Dr. Alexandra Anders is a qualified (habil.) Senior Research Fellow in the Department of Archaeometry, Archaeological Heritage and Methodology, Institute of Archaeological Sciences, Eötvös Loránd University, Budapest, Hungary. Her main research field is the Neolithic of the Carpathian Basin, with a focus on the archaeology of death and the archaeology of gender. She has directed or participated in numerous excavations in the Polgár area of northeastern Hungary. Her current interests include the biosocial archaeological study and assessment of Neolithic burials discovered in this eastern Hungarian micro-region in order to gain a better understanding of the life of the communities who settled there. She is also responsible for teaching courses in museum studies and for the archaeological heritage specialisation at the Institute.

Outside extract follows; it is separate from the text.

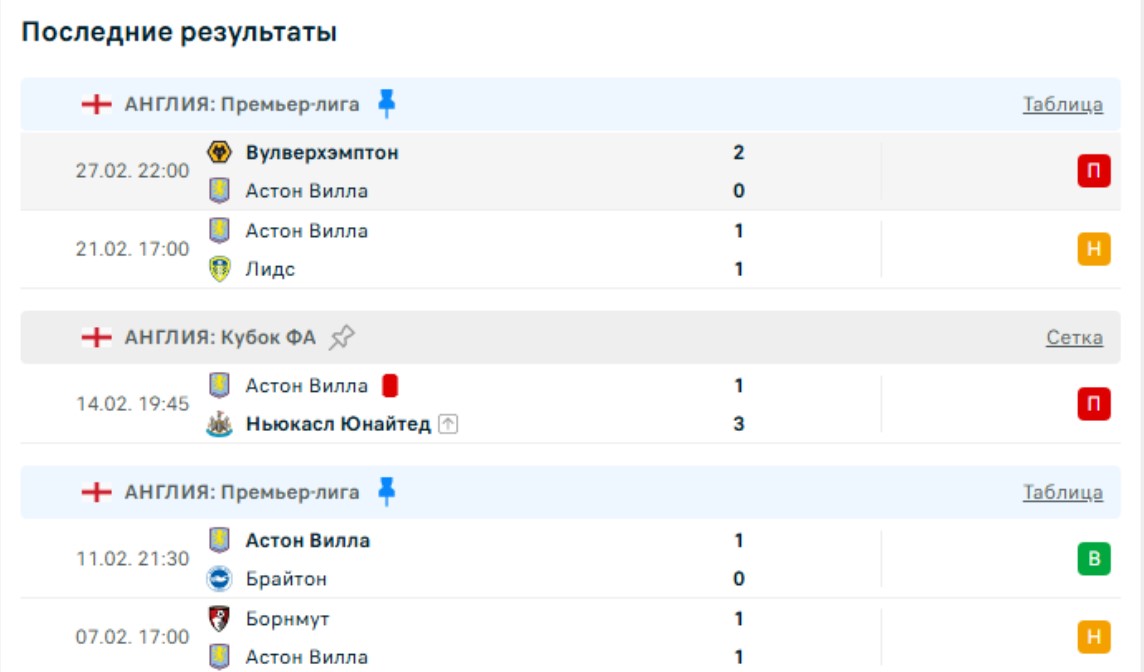This screenshot has width=1144, height=672.
Task: Click the Борнмут club crest
Action: tap(219, 618)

She was the main organiser of the EAA 28th Annual Meeting in Budapest in 2022 and published many monographs, co-edited volumes, studies, reports and articles.
In the planned lecture, she will present the multidisciplinary approaches applied in one of the most interesting archaeological areas from Hungary. During the excavations preceding the motorway construction in the 1990s, conducted on the outskirts of Polgár in NE Hungary, more than 300 burials were brought into light at eight different sites (among them Polgár-Ferenci-hát and Polgár-Csőszhalom) from the Middle and Late Neolithic periods 5500–4550 cal BC. A project was started in 2017 to investigate these burials with multidisciplinary methods to better understand the life of the Neolithic people. The presentation will summarise the main results of this ongoing project. The multidisciplinary methods of the project comprise the traditional archaeological and bioarchaeological investigations and analyses, such as physical anthropology and pathology, stable isotope (δ13C, δ15N) chemistry and 14C measurements, micro archaeobotany on dental calculus, and paleogenetic data for kinship patterns. The different artefacts (personal adornments made by Spondylus or red deer canines, the lithics and ochre) placed in the burials were also analysed by microscopic use-wear analysis and provenance studies (petrography, SEM-EDX, PGA). The results of this complex, but basically archaeologically-oriented methods complement each other and thus we are able to trace the possible changes of lifestyle through space and time. With the aid of these results, micro-histories of given communities, as well as personal life histories of certain individuals are both traceable. The individuals and their artefacts have different biographies and by weaving together the strands of these different biographies and interpreting them in the context of the grave we gain an insight to understand the life of Neolithic people in Polgár.
This event will take place Wednesday, 7 June 2023, starting at 11:00 am (EET) at the Faculty of Biology, in the Conference Room of the Research Platform in Biology and Systematic Ecology (Splaiul Independenței, no. 91-95, Bucharest).
We look forward to exciting discussions!